What the task requires
Give the data again exactly as written, without any of its pictures.

● ● ● ●

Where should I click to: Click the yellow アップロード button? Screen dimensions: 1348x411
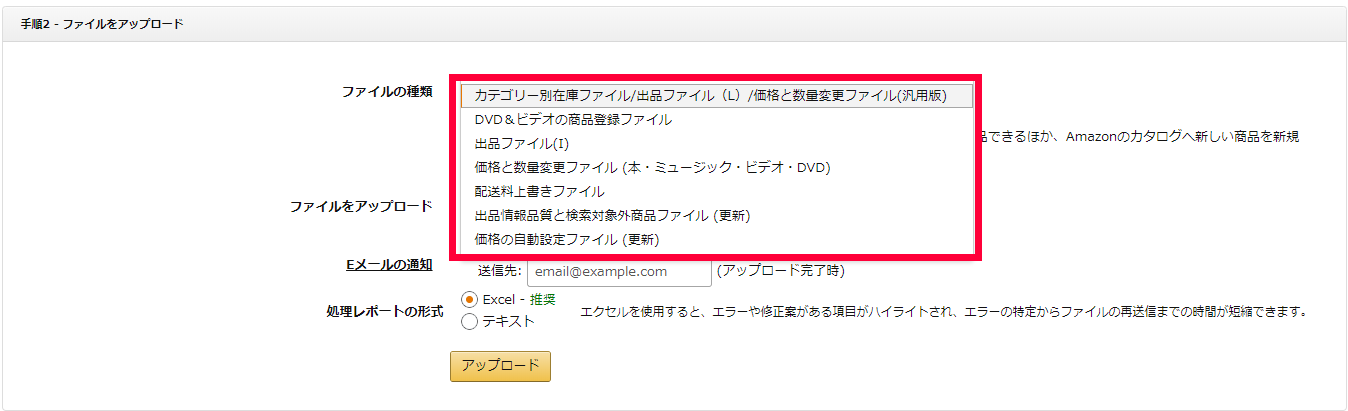[x=500, y=365]
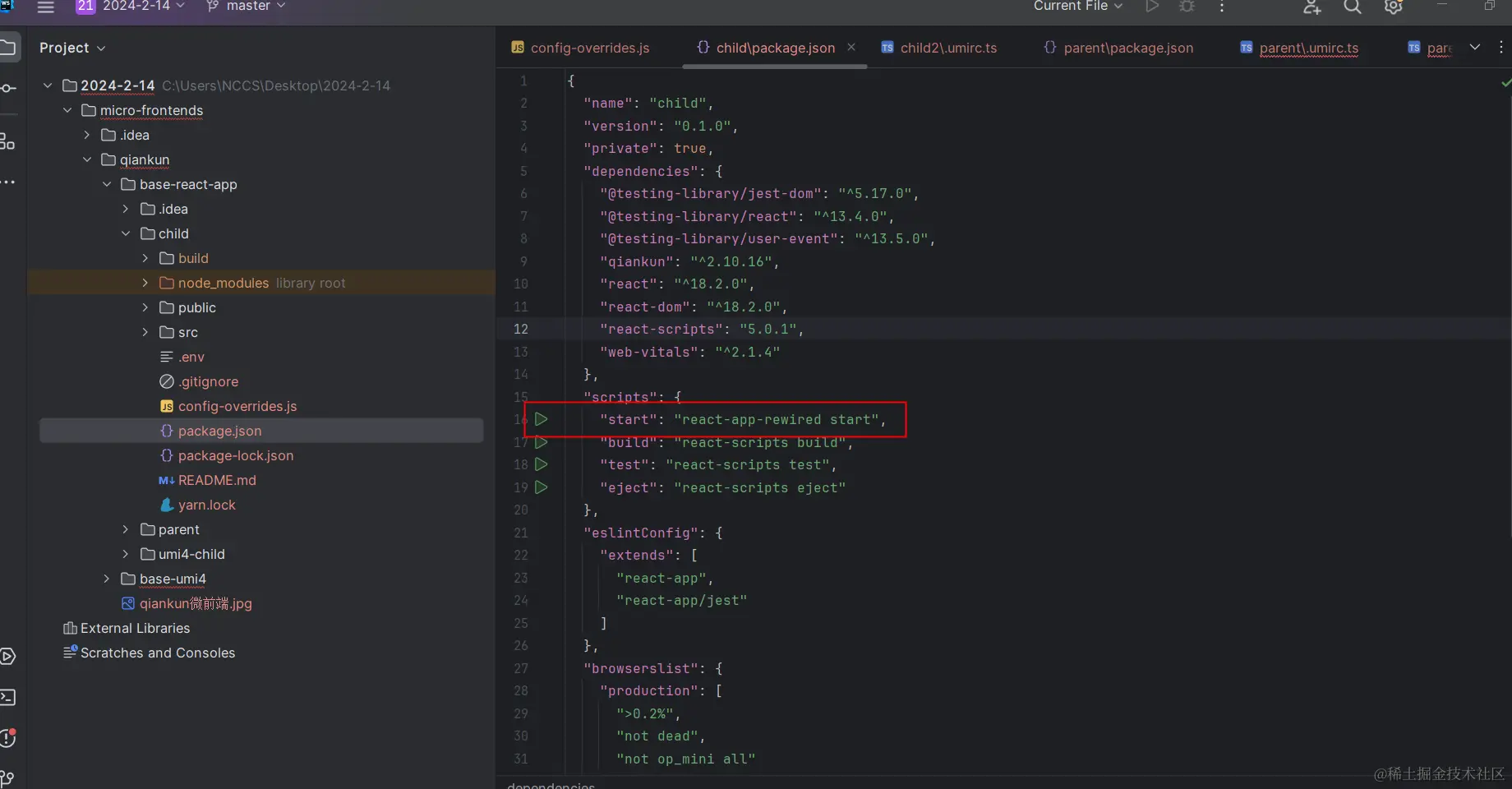This screenshot has height=789, width=1512.
Task: Run the start script gutter icon
Action: click(x=542, y=419)
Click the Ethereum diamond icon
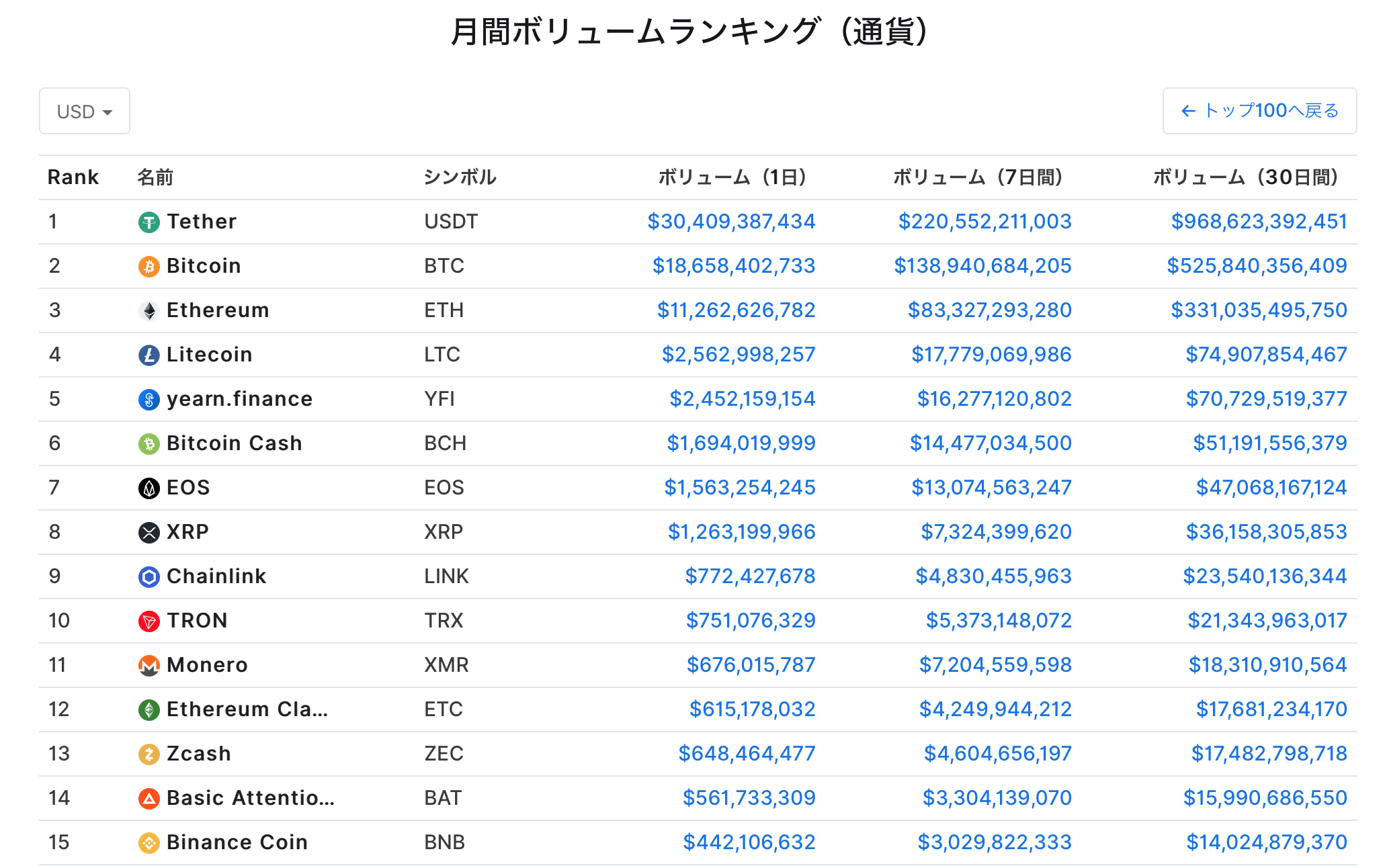The width and height of the screenshot is (1387, 868). pos(149,310)
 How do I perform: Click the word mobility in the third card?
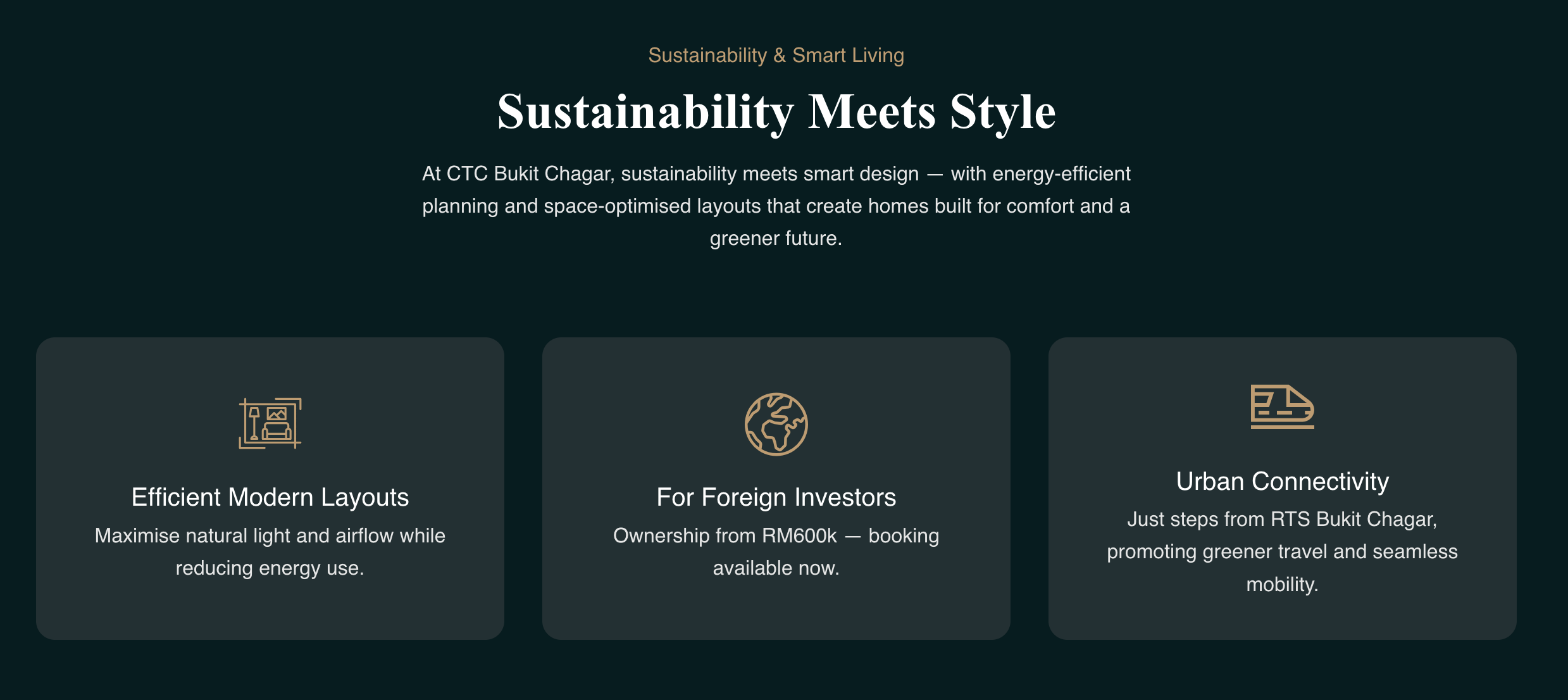1281,584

● ● ● ●

Answer section
Where should I click to: Click the yellow アップロード button? Screen dimensions: 1348x411
[x=500, y=365]
This screenshot has height=789, width=1512.
Task: Run the start script gutter icon
Action: click(x=542, y=419)
Click the Ethereum diamond icon
The width and height of the screenshot is (1387, 868). pos(149,310)
 How do I perform: Click the word mobility in the third card?
1281,584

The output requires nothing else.